Florida State University’s Museum of Fine Arts (MoFA) presents a multidisciplinary exhibition titled Talamh agus Teanga which considers relationships between people, language, land and sea through the work of 10 Irish artists, including IMMA Collection artist Dorothy Cross and her work Ghost Ship.
This exhibition explores how artists engage the Irish language in contemporary creative practice to reflect on our interconnected worlds.
Gathering artists who are both native speakers and learners of Irish, the exhibition explores the ethos of fite fuaite (interwoven or inextricably connected) through visual art, dance, film, installation and performance.
Ghost Ship is Dorothy Cross’s personal homage to lightships, which were once a familiar sight around the Irish coast. In their heyday there were twelve lightships used to mark reefs or other dangers in the open sea, the names of which were painted in large white lettering on the red ships. These engineless ships were towed into position, anchored in place and crewed by the lightshipmen who served on board for up to six weeks. Cross secured a decommissioned lightship, the 140 ft long Albatross, which she covered with phosphorescent paint and moored in Scotsman’s Bay in Dun Laoghaire from 3-21 February 1999, creating a magical ghostly presence glowing in the dark out at sea. At regular intervals the phosphorescent paint slowly faded and was then re-charged using UV lights.

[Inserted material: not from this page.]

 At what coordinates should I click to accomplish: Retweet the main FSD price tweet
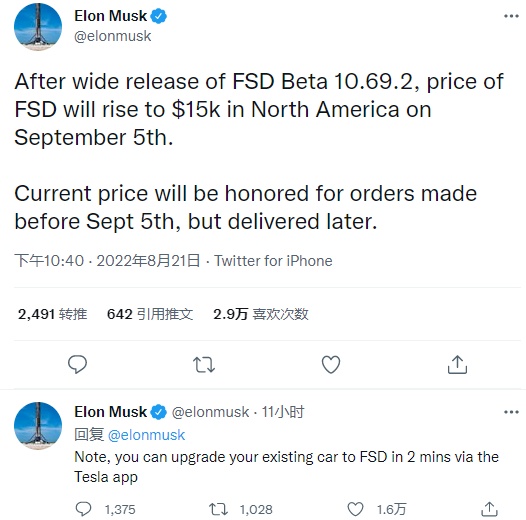click(x=204, y=365)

While this was a temporary, site-specific piece, Cross also made a film of ‘Ghost Ship’ as it appeared in Scotsman’s Bay.
Curated by Dr. Kristin Dowell, artists featured in this exhibition include, Kari Cahill, Ceara Conway, Liadin Cooke, Dorothy Cross, Miriam de Búrca, Katie Holten, Siobhán Ní Dhuinnín, Méadhbh O’Connor, Éimear O’Keane and Kathy Scott, director of The Trailblazery, a forum for Irish cultural activism.